Charles Djou’s stay on Capitol Hill was supposed to be brief.
The 40-year-old lawyer’s surprise win in Hawaii’s special House election in May was widely seen as a fluke: a Republican in a heavily liberal district who won with 39 percent of the vote after feuding Democrats refused to settle on a single candidate and split their vote.
Experts confidently predicted that in November, the seat in the Honolulu-based 1st Congressional District — the childhood home of President Obama — would flip back to the blue column, offering Democrats a chance for a rare pickup in a bleak midterm landscape.
But five months later, the rookie Republican congressman is hanging tough, locked in a virtual dead heat with the Democratic state lawmaker Colleen Hanabusa, one of the Democrats he defeated last spring.
In a Public Policy Poll commissioned by the liberal website Daily Kos released this week, Mr. Djou drew 47 percent versus 48 percent for Mrs. Hanabusa, whose website currently features prominently the endorsement she received last week from Mr. Obama. The poll showed 5 percent undecided and a margin of error of nearly 4 percentage points.

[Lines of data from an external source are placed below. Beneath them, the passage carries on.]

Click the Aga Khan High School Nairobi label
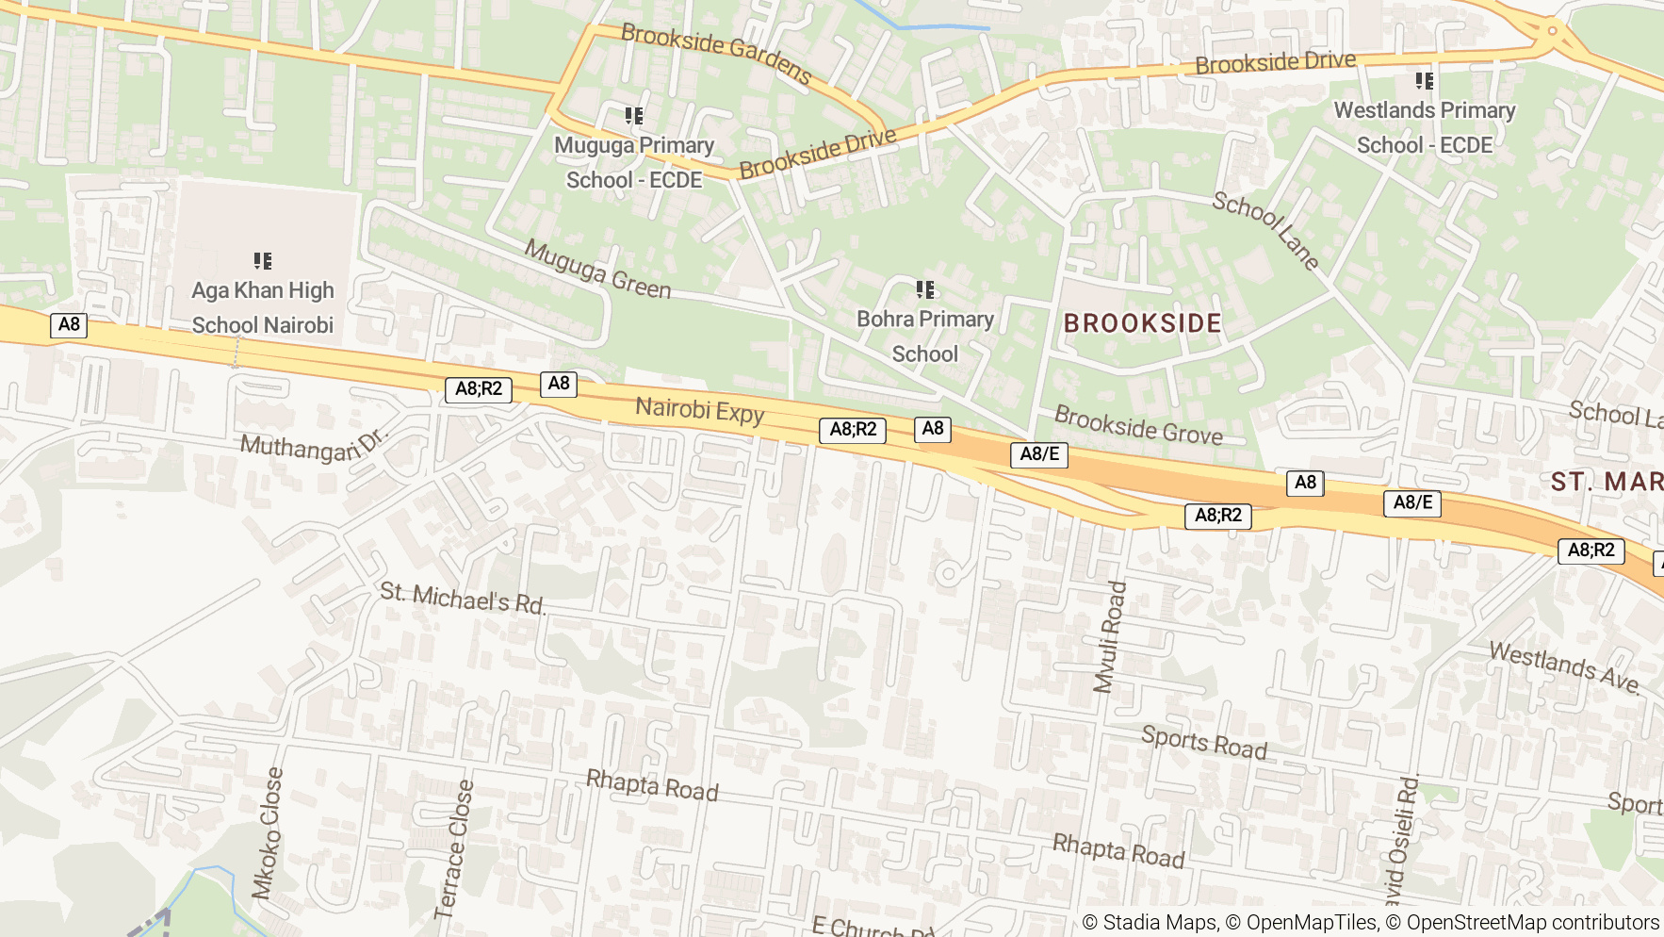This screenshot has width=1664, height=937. [x=263, y=307]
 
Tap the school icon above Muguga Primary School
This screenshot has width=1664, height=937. [x=634, y=116]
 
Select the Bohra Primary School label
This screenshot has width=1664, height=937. [x=925, y=337]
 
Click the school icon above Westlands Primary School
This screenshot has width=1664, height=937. [x=1425, y=81]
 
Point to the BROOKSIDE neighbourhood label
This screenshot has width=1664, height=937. [x=1142, y=323]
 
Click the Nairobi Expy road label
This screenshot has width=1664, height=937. [x=699, y=410]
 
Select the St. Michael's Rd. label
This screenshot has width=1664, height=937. [x=462, y=599]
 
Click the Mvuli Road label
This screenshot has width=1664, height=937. [x=1110, y=637]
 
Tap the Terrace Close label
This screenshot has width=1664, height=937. [x=453, y=848]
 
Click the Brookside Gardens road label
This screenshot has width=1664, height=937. [x=716, y=54]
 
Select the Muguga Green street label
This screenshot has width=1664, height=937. [x=597, y=270]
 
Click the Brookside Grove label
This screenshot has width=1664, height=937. [x=1138, y=425]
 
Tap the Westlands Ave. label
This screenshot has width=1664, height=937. [x=1564, y=667]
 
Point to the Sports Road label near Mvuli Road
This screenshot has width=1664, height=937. [x=1203, y=743]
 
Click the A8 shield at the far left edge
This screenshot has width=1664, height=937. [x=69, y=325]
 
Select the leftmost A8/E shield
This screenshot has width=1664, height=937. [x=1039, y=454]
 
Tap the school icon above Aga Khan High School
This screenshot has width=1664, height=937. [x=263, y=260]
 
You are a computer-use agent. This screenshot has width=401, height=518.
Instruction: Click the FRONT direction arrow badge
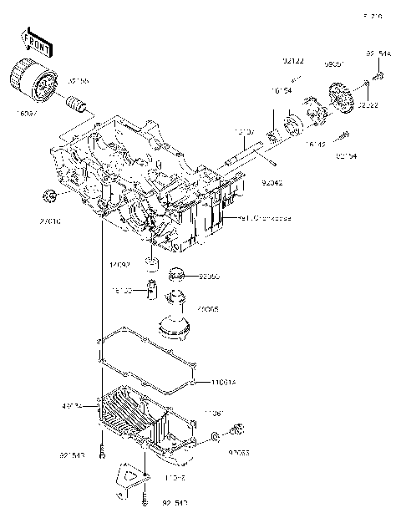(33, 40)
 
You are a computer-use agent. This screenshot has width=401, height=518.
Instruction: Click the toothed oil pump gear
(342, 95)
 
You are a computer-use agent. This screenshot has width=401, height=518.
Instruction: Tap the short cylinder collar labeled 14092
(151, 267)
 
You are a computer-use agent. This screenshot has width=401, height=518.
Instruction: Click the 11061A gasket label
(223, 383)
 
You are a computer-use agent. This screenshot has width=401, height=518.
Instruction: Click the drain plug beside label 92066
(236, 431)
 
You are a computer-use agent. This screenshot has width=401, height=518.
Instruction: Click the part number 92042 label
(272, 180)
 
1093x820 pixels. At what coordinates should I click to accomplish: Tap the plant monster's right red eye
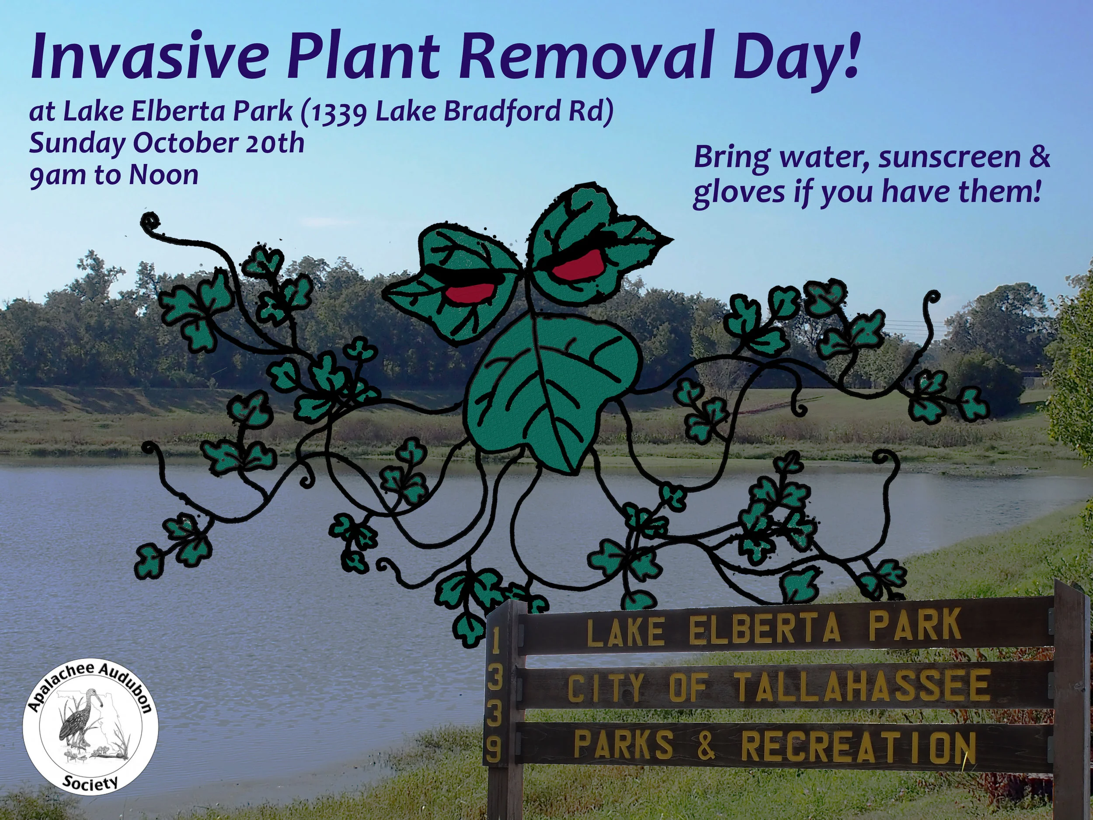coord(576,265)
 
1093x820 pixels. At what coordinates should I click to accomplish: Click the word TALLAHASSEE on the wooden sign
coord(862,687)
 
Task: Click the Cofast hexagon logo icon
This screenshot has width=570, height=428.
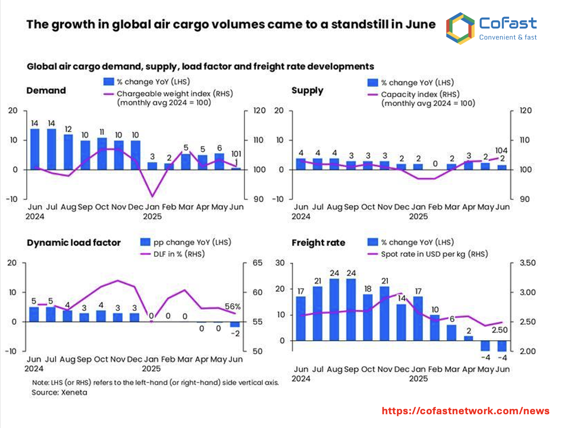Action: click(x=460, y=28)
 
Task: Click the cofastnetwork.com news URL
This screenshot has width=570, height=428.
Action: click(x=465, y=411)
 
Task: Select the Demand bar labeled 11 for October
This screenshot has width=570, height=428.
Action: click(x=102, y=154)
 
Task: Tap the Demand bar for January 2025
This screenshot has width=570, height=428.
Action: click(x=152, y=166)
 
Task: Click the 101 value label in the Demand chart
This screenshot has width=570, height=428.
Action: click(x=236, y=154)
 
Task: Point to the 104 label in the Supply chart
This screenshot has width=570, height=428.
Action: click(x=501, y=150)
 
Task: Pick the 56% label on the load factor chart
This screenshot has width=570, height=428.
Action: click(x=232, y=306)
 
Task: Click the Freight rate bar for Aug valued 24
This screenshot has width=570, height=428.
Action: click(x=334, y=309)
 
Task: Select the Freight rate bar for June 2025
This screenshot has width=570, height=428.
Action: click(x=502, y=346)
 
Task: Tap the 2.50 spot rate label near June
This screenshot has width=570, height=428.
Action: click(x=500, y=330)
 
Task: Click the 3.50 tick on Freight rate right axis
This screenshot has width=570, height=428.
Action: click(x=528, y=263)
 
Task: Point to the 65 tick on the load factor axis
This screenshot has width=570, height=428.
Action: click(x=258, y=263)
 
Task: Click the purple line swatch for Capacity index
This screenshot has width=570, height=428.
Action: click(x=372, y=95)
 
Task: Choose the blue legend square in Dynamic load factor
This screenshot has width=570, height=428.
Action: click(x=145, y=242)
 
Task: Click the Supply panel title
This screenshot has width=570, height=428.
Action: click(x=307, y=90)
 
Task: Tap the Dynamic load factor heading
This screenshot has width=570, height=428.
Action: click(x=74, y=243)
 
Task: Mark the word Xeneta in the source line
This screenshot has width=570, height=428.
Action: click(x=74, y=392)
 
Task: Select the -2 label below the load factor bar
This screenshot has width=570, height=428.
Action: click(x=235, y=333)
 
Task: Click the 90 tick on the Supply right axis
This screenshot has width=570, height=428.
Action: click(x=525, y=199)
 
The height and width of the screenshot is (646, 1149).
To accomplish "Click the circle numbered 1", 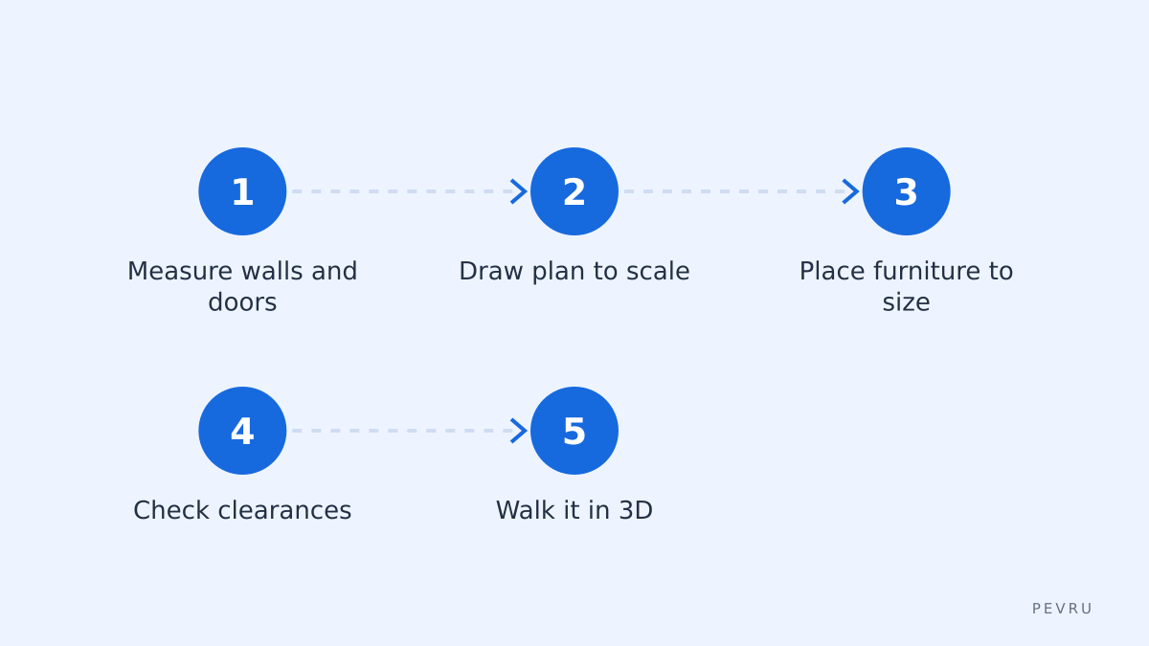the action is [242, 191].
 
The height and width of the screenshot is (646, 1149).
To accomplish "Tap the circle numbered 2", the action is [574, 191].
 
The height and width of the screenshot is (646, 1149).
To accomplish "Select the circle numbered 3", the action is [906, 191].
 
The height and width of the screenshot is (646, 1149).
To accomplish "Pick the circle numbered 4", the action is [242, 431].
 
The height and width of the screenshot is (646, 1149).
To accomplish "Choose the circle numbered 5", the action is [574, 431].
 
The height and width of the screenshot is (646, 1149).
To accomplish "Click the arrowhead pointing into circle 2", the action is [519, 191].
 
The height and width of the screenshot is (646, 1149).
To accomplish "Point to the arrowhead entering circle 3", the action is [851, 191].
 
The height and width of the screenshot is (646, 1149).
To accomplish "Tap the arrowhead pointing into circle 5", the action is [519, 431].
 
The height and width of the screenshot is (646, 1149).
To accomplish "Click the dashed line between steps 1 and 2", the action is [401, 191].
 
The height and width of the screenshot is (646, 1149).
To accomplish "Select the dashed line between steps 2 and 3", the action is [733, 191].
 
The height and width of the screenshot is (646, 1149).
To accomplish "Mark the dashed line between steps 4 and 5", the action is [401, 431].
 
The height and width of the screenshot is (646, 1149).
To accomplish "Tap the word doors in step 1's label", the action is [242, 302].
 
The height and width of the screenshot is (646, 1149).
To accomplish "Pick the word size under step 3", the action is [906, 302].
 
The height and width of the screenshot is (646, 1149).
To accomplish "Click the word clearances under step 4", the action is [284, 510].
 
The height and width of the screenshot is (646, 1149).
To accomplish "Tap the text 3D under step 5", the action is [636, 510].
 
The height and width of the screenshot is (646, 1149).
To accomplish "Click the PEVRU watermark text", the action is [1062, 609].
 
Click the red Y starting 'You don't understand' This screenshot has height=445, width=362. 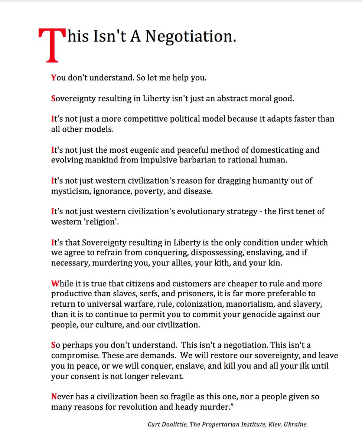pos(53,78)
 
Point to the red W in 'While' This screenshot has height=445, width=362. pos(55,284)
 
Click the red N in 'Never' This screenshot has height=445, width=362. pos(54,396)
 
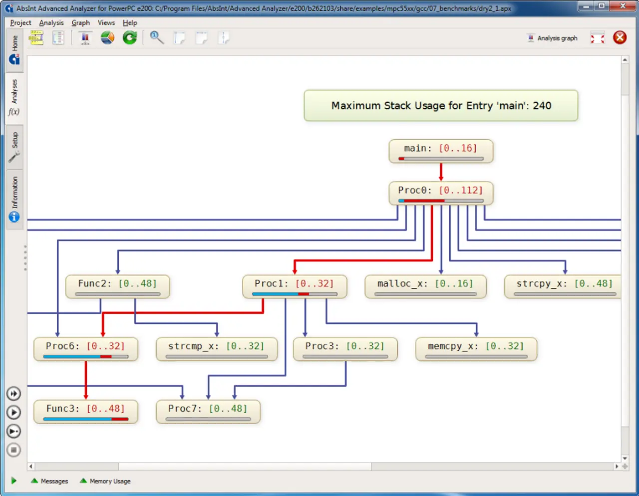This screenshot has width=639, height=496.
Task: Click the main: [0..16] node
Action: pos(441,151)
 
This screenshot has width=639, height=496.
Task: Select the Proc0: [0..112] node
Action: pos(441,193)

“It’s definitely problematic 28 days out for the Democrats in a state where they’re supposed to have a pretty strong hold,” Dylan Nonaka of the Hawaii Republican Party told Honolulu television station KHON on Tuesday.
The Rothenberg Political Report in an analysis of the race late last month warned Democrats against overconfidence.
“There is little evidence that voters are willing to throw Djou out of office after only a couple months on the job,” the nonpartisan political publication noted. “… This race is not over, and Djou may even have the advantage.”
And Mr. Djou isn’t the only Republican surprise in a state that the president won with more than 70 percent of the vote in 2008.
In the governor’s race, the same Daily Kos poll found that GOP candidate Duke Aiona, the state’s lieutenant governor, has erased what was once a double-digit gap with Neil Abercrombie — the Democrat who earlier this year resigned the House seat Mr. Djou now holds to run for governor.
Mr. Aiona is hoping to take over for the current GOP governor, the term-limited Linda Lingle.
The races on paper were not supposed to be competitive. Democrats have held the House seat for all but four years since it was first carved out in 1971, including 11 terms for Mr. Abercrombie before he quit. Before Mrs. Lingle was elected in 2002, Democrats had held the governorship for 40 years.
The candidates said the latest poll numbers would have no impact on their campaigns.
“Forget about these polls,” Mr. Aiona told KHON. “It doesn’t matter. What matters is the ideas that we have. I don’t care if it’s 20 points the other way, you should be excited.”
Mr. Abercrombie said, “We’ve learned a long time ago that the only poll that matters is on Election Day.”
In a sign national Democrats are not taking the races for granted, Mrs. Hanabusa is also getting a boost this week from Washington’s Democratic Congressional Campaign Committee, the national party committee charged with helping Democratic House candidates. The DCCC is running a new negative ad that accuses Mr. Djou of voting against federal funds for Hawaii schools and teachers.
The ad has been called “an absolute smear campaign” by Hawaiian GOP officials. Mr. Djou, in an interview with the Honolulu Star-Advertiser, defended his vote against the $26 billion package of aid to state governments passed this summer, saying it was unfair to ask Hawaii to “bail out” less fiscally responsible states.
Mr. Djou’s bid, like a number of Republican campaigns over the past year, is getting a jolt of activism and energy from the anti-spending “tea party” movement.
The one-time Honolulu city councilman and former state lawmaker earned tea party support last spring, but since then Mr. Djou has de-emphasized his connections to the movement.
But his latest ad airing this week takes up a favorite tea party theme, accusing his opponent of underestimating the scope of wasteful government spending. Mrs. Hanabusa’s campaign immediately cried foul, claiming the snippet of film quoting her in the ad was taken out of context.
But reflecting the makeup of his district, Mr. Djou has taken a more moderate line of President Obama’s health care overhaul law. He told voters that he favors repeal of the law, but added that repeal was not “realistic” in the short term and that he, instead, would work to amend some of its major provisions.